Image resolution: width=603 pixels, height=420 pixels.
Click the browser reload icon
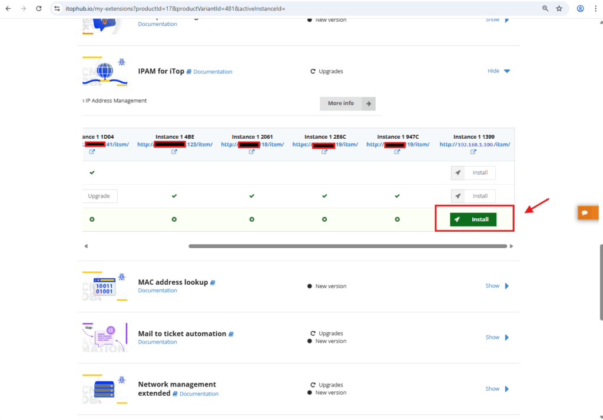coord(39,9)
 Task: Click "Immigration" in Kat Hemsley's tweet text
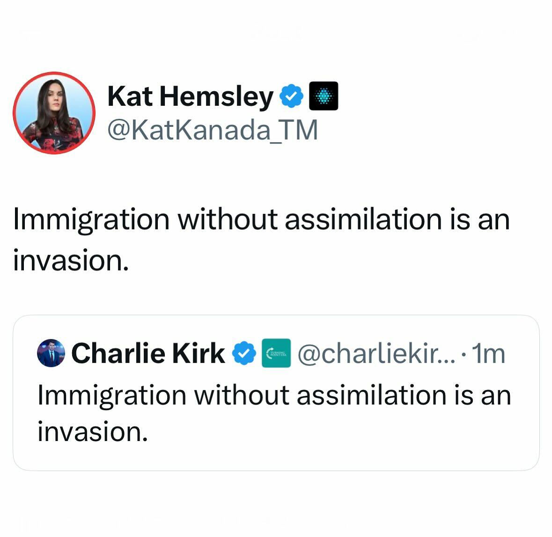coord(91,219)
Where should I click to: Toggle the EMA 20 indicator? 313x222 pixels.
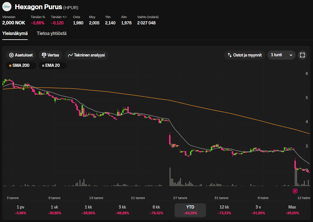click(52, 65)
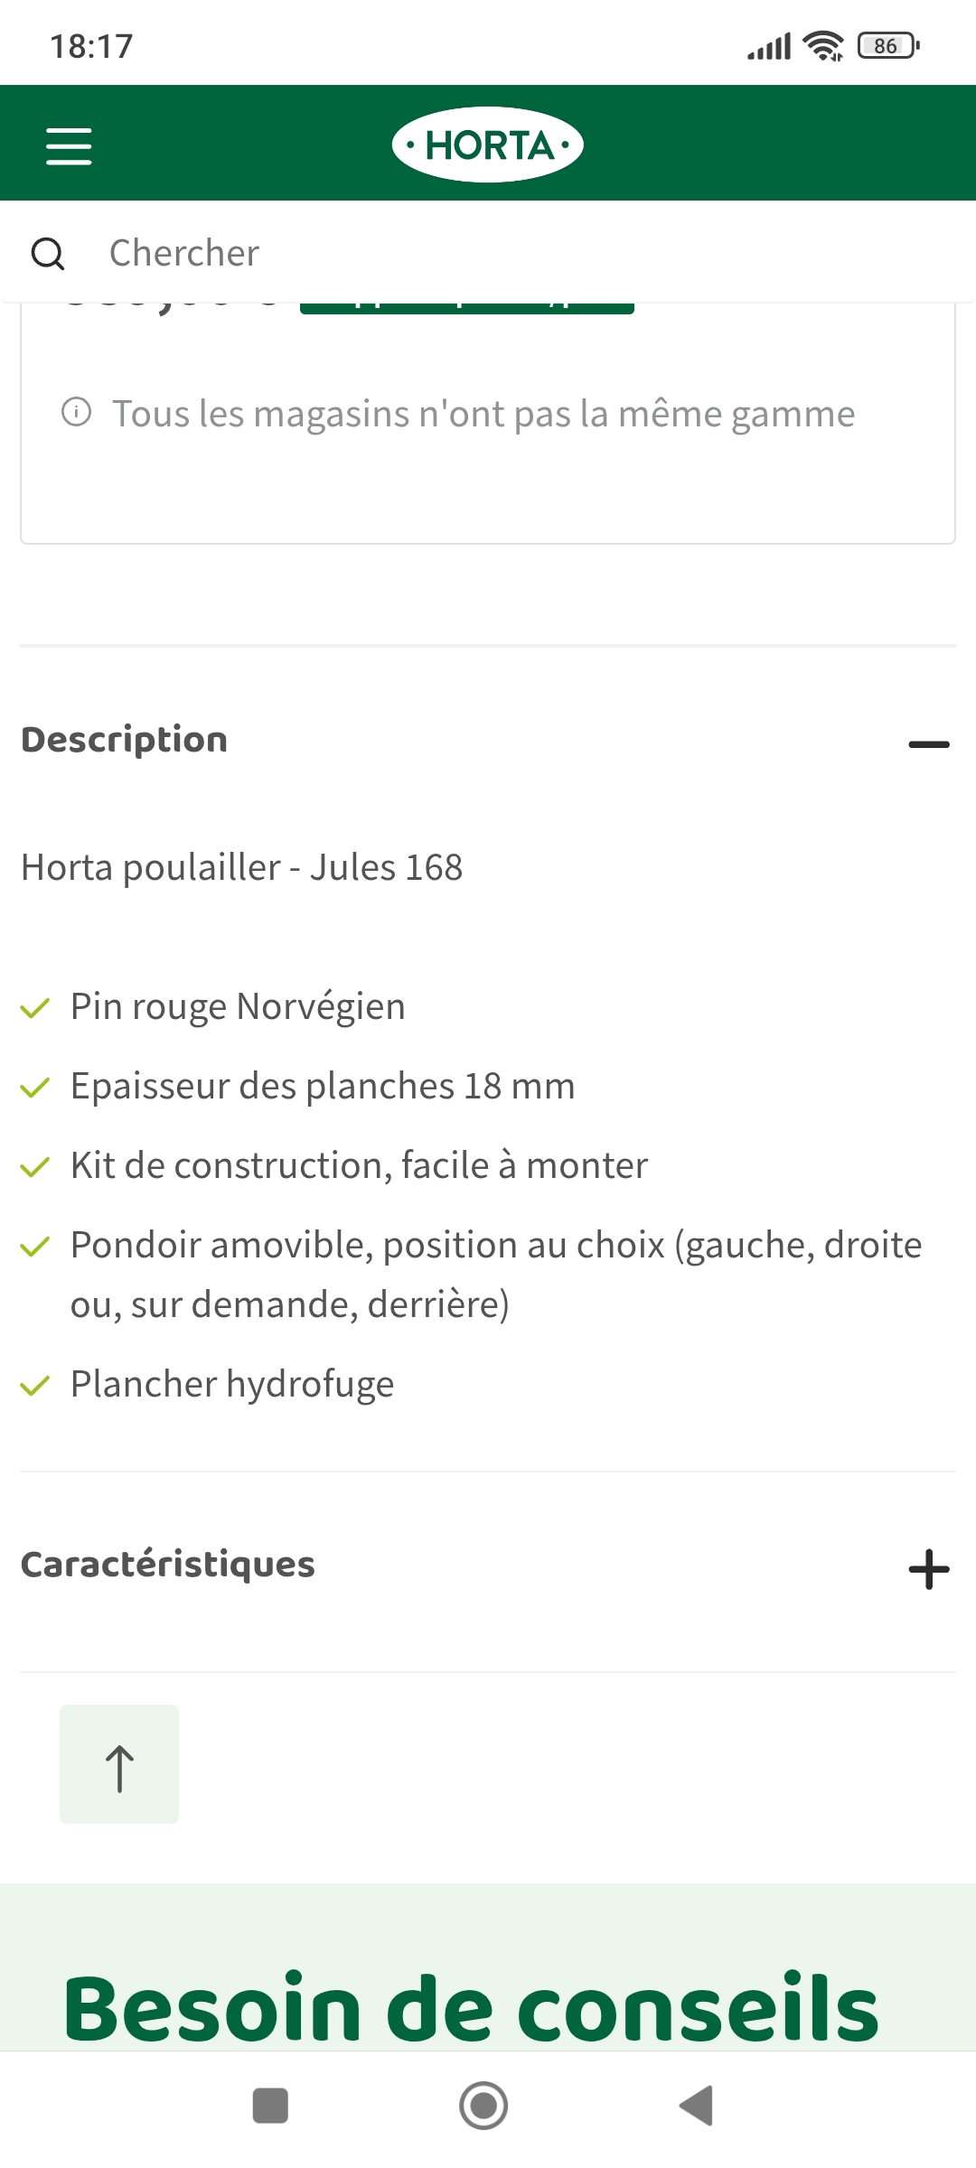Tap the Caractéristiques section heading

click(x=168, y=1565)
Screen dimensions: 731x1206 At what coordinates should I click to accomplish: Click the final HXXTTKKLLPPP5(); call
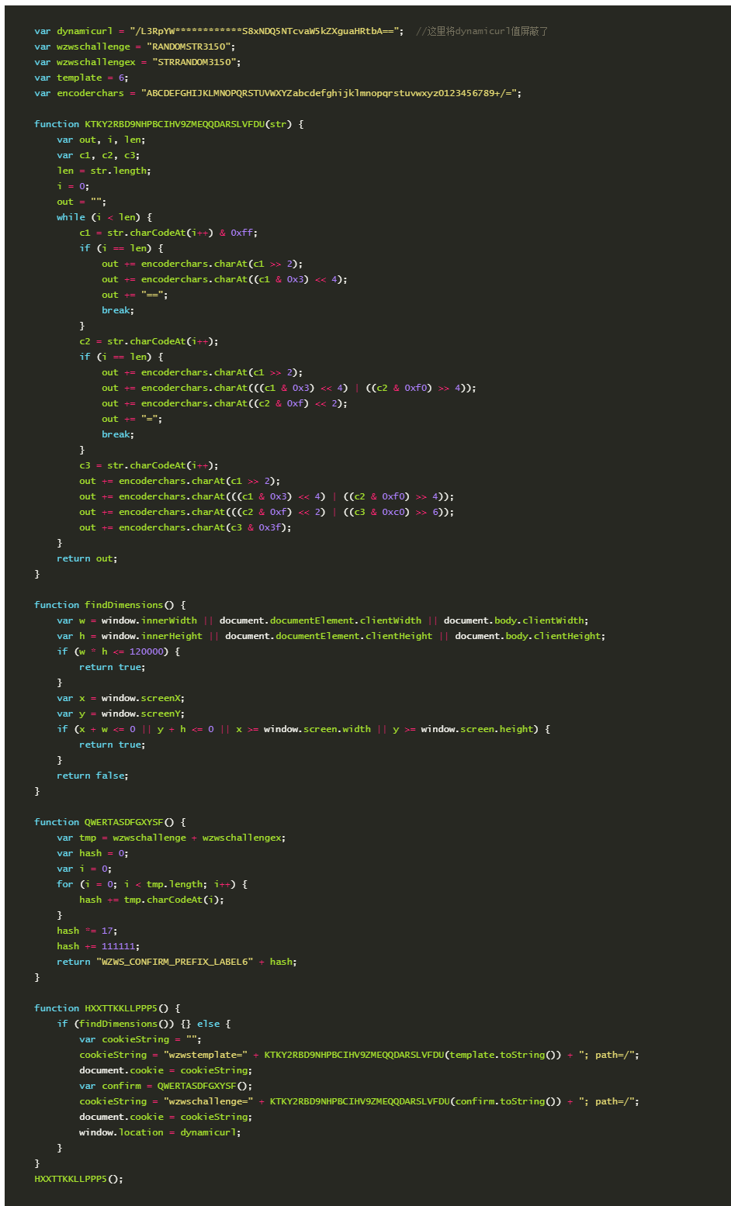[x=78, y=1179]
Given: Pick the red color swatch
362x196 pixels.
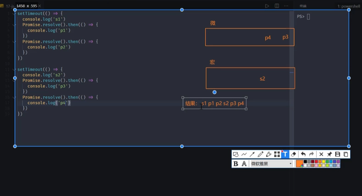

(AIM OF THE TASK): Beginning with the line where "Hemsley's tweet text" appears, reproduce every remaining line of the listing above, the last one included, but none of the pictures.

(TASK ANSWER):
 Task: Click "Immigration" in Kat Hemsley's tweet text
coord(91,219)
Where should I click to: Toggle the EMA 20 indicator? 313x222 pixels.
click(52, 65)
Tap the Caractéristiques section heading

click(x=168, y=1565)
Screen dimensions: 731x1206 At what coordinates should I click to accomplish: Click the final HXXTTKKLLPPP5(); call
[x=78, y=1179]
Given: Pick the red color swatch
362x196 pixels.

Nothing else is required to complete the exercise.